Search Engine Spiders .... can we shoot them???

pmhoran

New member
I do a basic "behind the scenes" maintenance on a forum owned by a friend of mine.

I have always been used to going onto the site & seeing 1, 2 or even 3 spiders at a time from various search engines.

Lately though ... Inktomi/Yahoo have had multiple dozens of spiders skittering all over the site just about any time of the day or night I have gone into the forum.

The fewest I have seen at one time is 27 (today) ... and have seen up to 80+ ... just from Inktomi/Yahoo.

In my mind, that is being just plain rude. One or even a few I can see. But GEEZ ... wouldn't 30 or 80 of the suckers there at one time be sucking up a bunch of unnecessary bandwidth???

I sent them an email about 10 days ago asking them to explain WHY they felt they needed so many spiders at one time on the site ... but so far have received no response.

I am soooooo tempted just to totally BAN access to any part of the site (not just the forum) by Inktomi/Yahoo. At least until they give me an explanation or something. But ... don't want the site to disappear from their search engine either.

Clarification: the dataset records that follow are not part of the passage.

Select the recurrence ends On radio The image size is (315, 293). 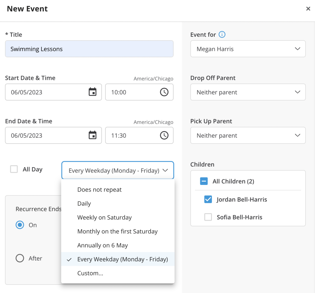click(20, 225)
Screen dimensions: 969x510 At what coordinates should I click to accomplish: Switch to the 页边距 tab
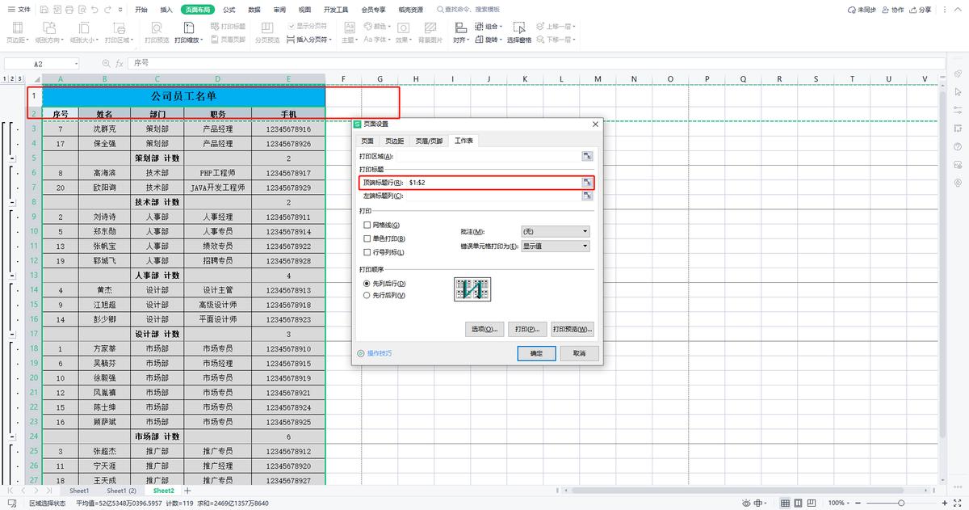point(393,141)
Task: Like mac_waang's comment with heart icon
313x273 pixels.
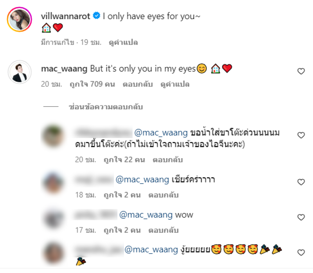Action: [x=301, y=71]
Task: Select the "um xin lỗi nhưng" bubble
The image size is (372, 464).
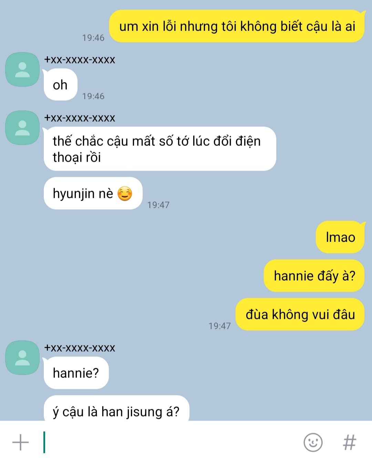Action: (237, 26)
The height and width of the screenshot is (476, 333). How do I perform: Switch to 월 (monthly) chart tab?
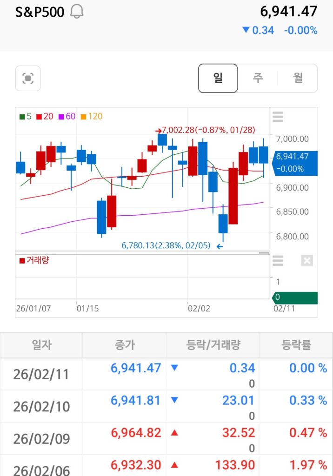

So ... anyone have any thoughts, input, suggestions or solutions????

Many thanks
Peter
 
You could try banning those search engine spiders from the forums only, and then remove the banning for a few days each month - just to keep the rest of the site in Yahoo, and yet slow down the hammering on your server. It may even get the forum posts in Yahoo if the occasional spider gets through.

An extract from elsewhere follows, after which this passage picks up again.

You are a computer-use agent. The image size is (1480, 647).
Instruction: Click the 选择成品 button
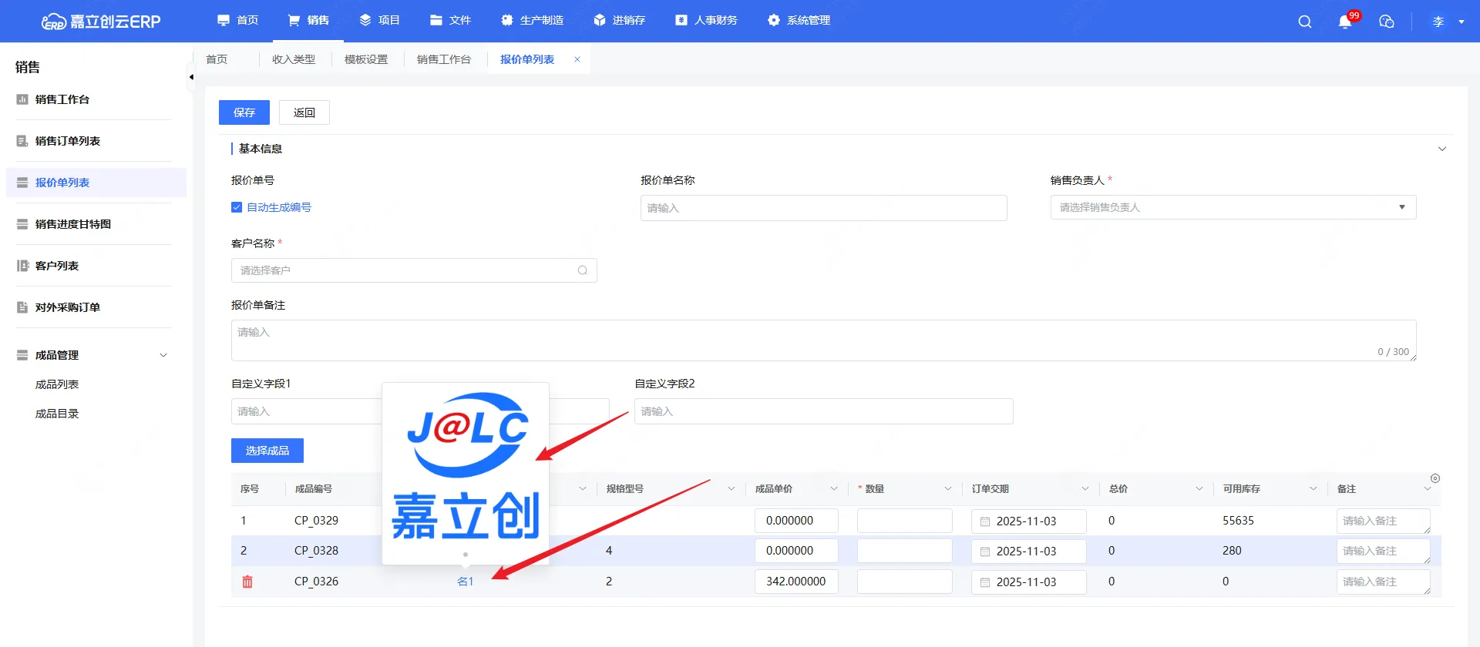coord(267,451)
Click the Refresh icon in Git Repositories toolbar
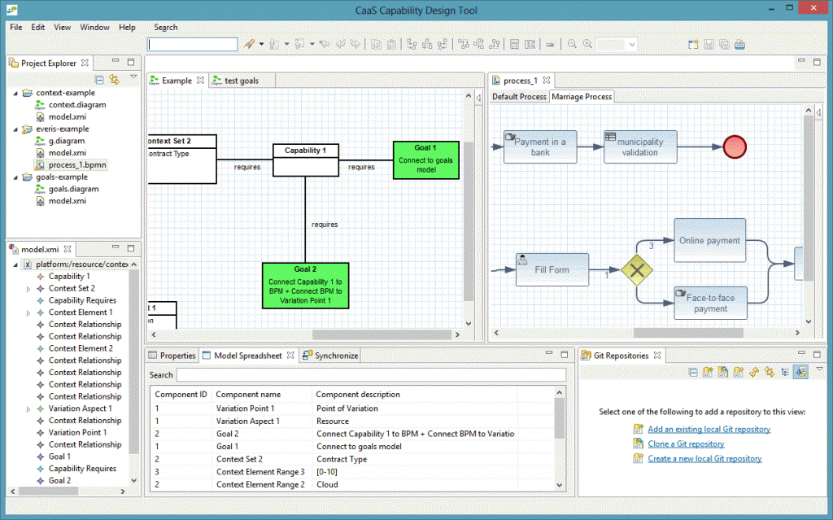 pyautogui.click(x=755, y=372)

I don't know how good Yahoo is with explaining themselves. I don't know that they care that much. I know that DMOZ has forums where people can ask questions about that directory's policies. I don't know that Yahoo has any similar mechanism.
 
Peter, I don't think that those spiders cause that much bandwidth at all.
HostingDiscussion is getting lots of search spiders at all times, and yet the bandwidth is within reason. They do not consume much of your forum's resources, but they are good to have around, in my perspective.
 
Thanks for the responses ... much appreciated.

Lesli ... definitely a good suggestion. One I may try as a last resort :)

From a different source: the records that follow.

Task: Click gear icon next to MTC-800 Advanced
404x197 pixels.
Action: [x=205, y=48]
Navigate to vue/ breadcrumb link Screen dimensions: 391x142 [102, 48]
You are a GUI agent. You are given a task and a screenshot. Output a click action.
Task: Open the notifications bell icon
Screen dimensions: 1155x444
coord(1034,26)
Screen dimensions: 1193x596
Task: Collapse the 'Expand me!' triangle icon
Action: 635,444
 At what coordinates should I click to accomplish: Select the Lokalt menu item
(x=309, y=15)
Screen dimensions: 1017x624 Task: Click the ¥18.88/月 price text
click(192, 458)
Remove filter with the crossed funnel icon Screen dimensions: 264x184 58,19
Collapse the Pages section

Artashes ... I know spiders in smaller numbers don't use up that much bandwidth ... but hard to believe that when they get up in the 60 to 80 range that they don't have a visible impact on it. Would LOVE to have so the spiders don't register or show as Guests. The forum software I use, there is an add-on mod to show or hide Googlebots but all the others will still show. Google isn't a problem though. Do you think that many spiders at one time would slow down the server or forum response time??? I get some of the users (dialup ... never high speed) complaining of the forums being slow ... and possibly coincidentally ... it seems to be on days Yahoo has the 60 to 80 spiders running around the site.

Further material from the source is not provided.